City

Big-city CISOs form cyberdefense group

The Coalition of City CISOs launched this month to help cities cybersecurity chiefs collaborate and get the attention of their political leaders.

By Benjamin Freed

October 22, 2020

(Getty Images)

A group of big-city chief information security officers recently formed an organization to help each other, and the jurisdictions they serve, collaborate on sharing threat intelligence, improving cyber defenses and educating their constituents about online risks.

The Coalition of City CISOs was born out of a lunch between San Francisco’s Michael Makstman and Boston’s Greg McCarthy during the 2019 RSA conference, Makstman said Thursday during a CyberTalks session. A larger group of citywide CISOs coalesced at this year’s RSA event, and the group met for the first time Oct. 14.

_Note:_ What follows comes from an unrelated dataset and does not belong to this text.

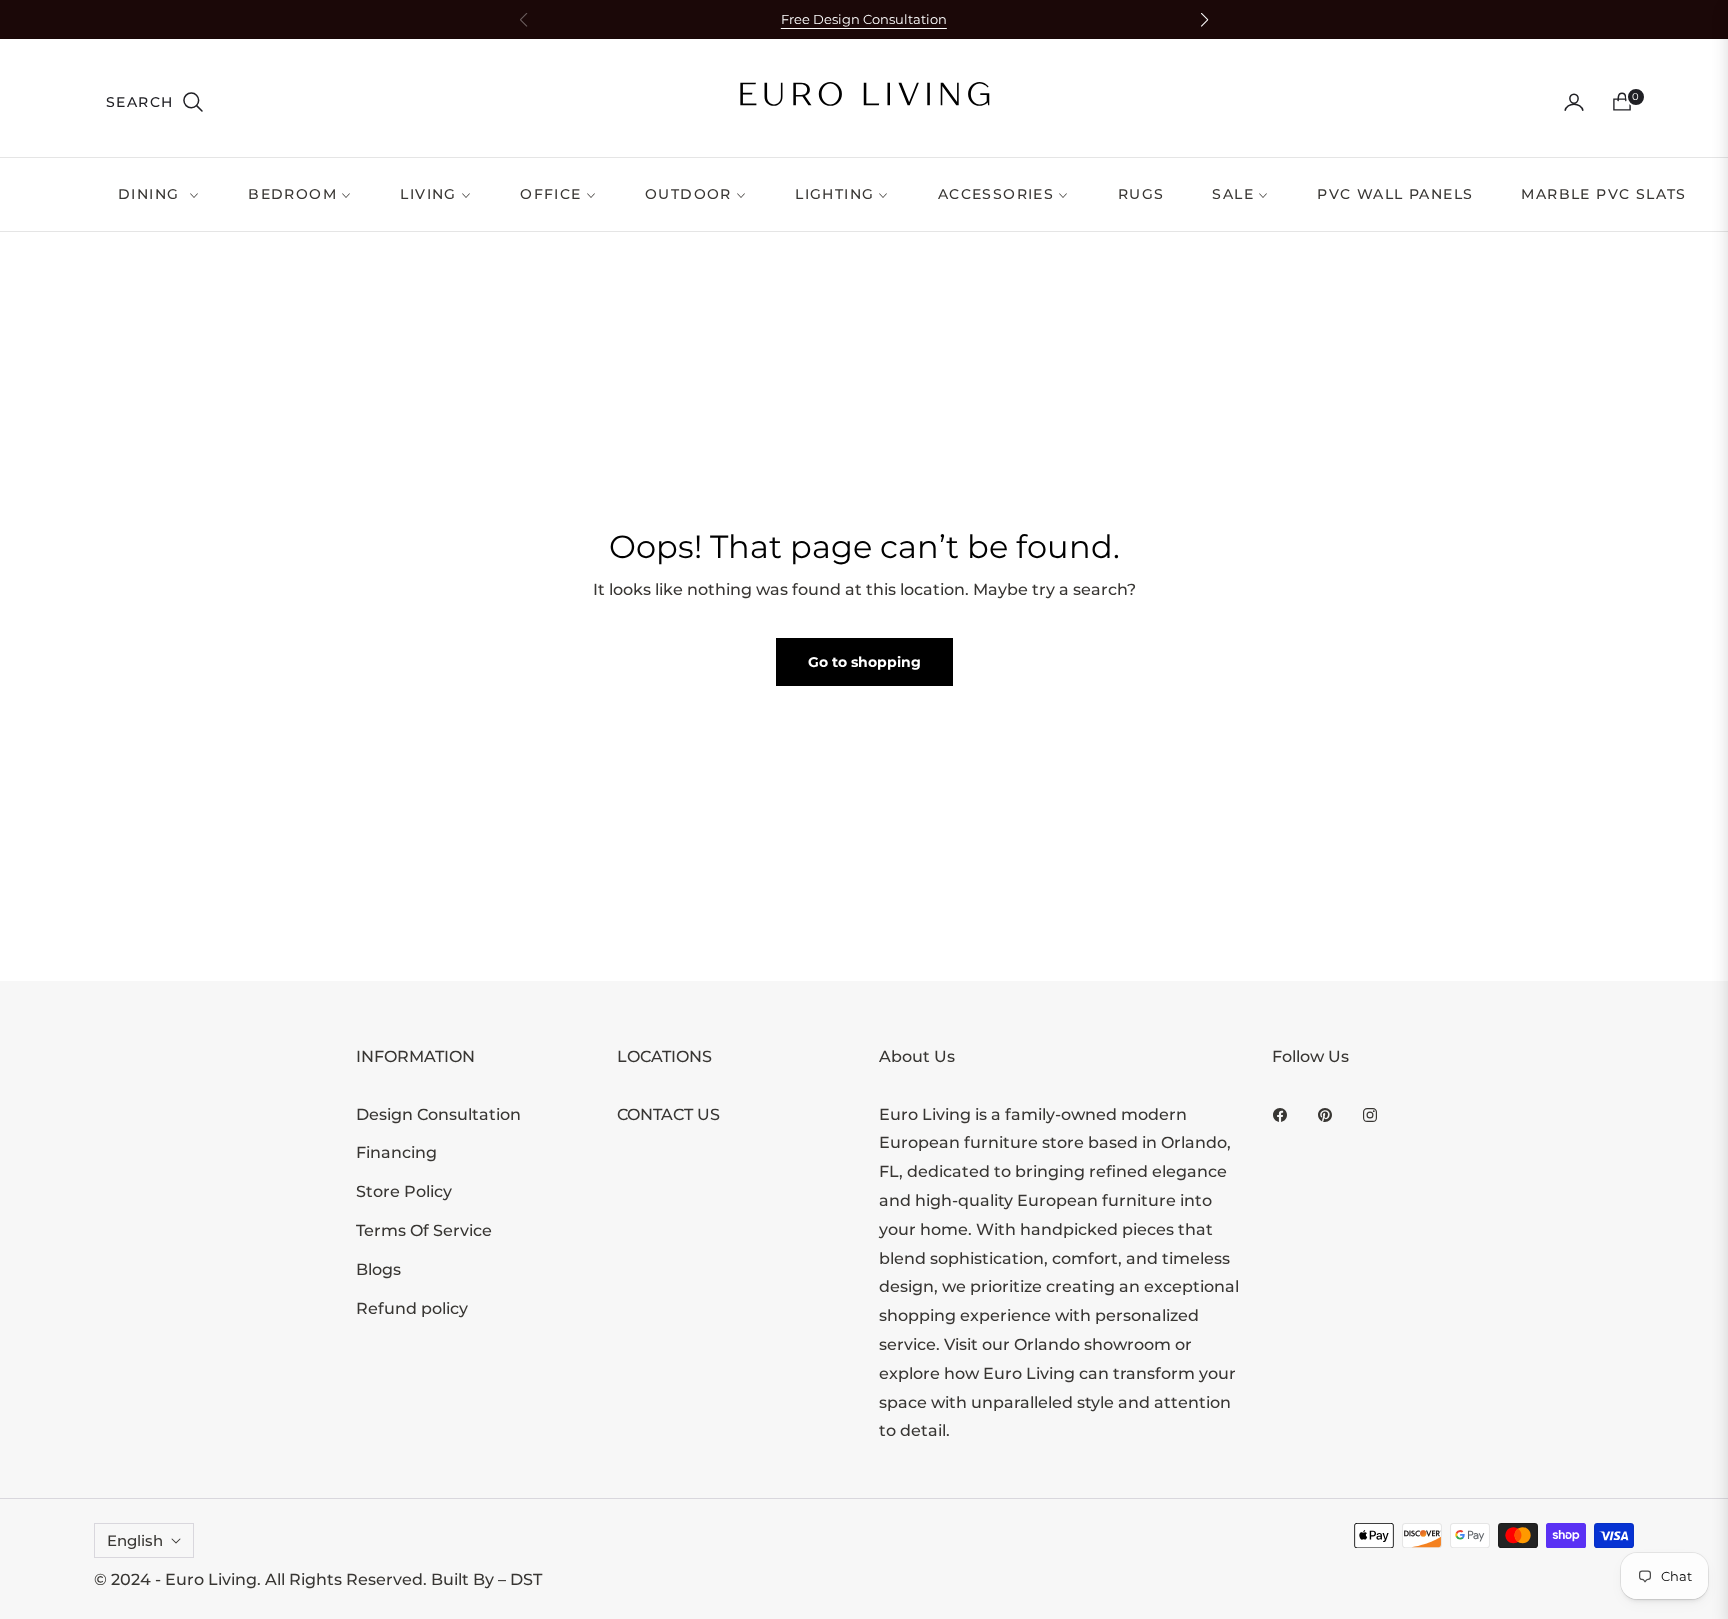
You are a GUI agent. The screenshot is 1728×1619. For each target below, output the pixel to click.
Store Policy (404, 1191)
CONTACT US (668, 1114)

“We found so much in common,” Makstman said. “We want to have others in that conversation.”

In addition to Makstman and McCarthy, the new association’s founding members include the CISOs from Dallas, Detroit, Los Angeles and Seattle, Makstman said. Though little-known to the public, information security officials can be hugely influential in how city governments interact with their residents, especially at a time when local governments are routinely targeted by threats like ransomware, McCarthy said.

“With the majority of citizens living in cities, we have a real direct impact on our constituents,” McCarthy said. “We’ve seen how devastating a cyber disruption can be to government operations and the constituents they serve.”

Makstman said the group is focused on three audiences: peers, politicians and the public, noting that many elected officials are becoming more attentive of cybersecurity matters.

“They’ve seen Atlanta, they’ve seen Baltimore, they’ve seen New Orleans, and they don’t want to be in the same boat,” Makstman said. “Our job is to support them and educate them, and tell them how they can support us.”

But Dallas CISO Brian Gardner admitted it can still be hard to break through.

“The CIO said to me one day ‘we don’t really talk about cybersecurity,'” Gardner said. “That’s something we need to be elevating to the politicians, mayors, city councils. It may be quiet right now but we need to prepare, we need funding, we need to allocate all those resources to get what we need to be in a good place.”

Still, the nascent effort is growing, the CISOs said, and has yielded results on the intel-sharing front. McCarthy credited the involvement of Los Angeles CISO Timothy Lee — and the nonprofit LA Cyber Lab — with sharing information about threats against police departments during the summer protests against police violence and racial injustice.

The coalition’s also been noticed by federal cybersecurity officials, drawing praise during a Tuesday CyberTalks session from David Stern, who leads state, local, tribal and territorial outreach at the Cybersecurity and Infrastructure Security Agency.

“We figure there’s strength in numbers, so it’s really important we come together as a group,” McCarthy said Thursday.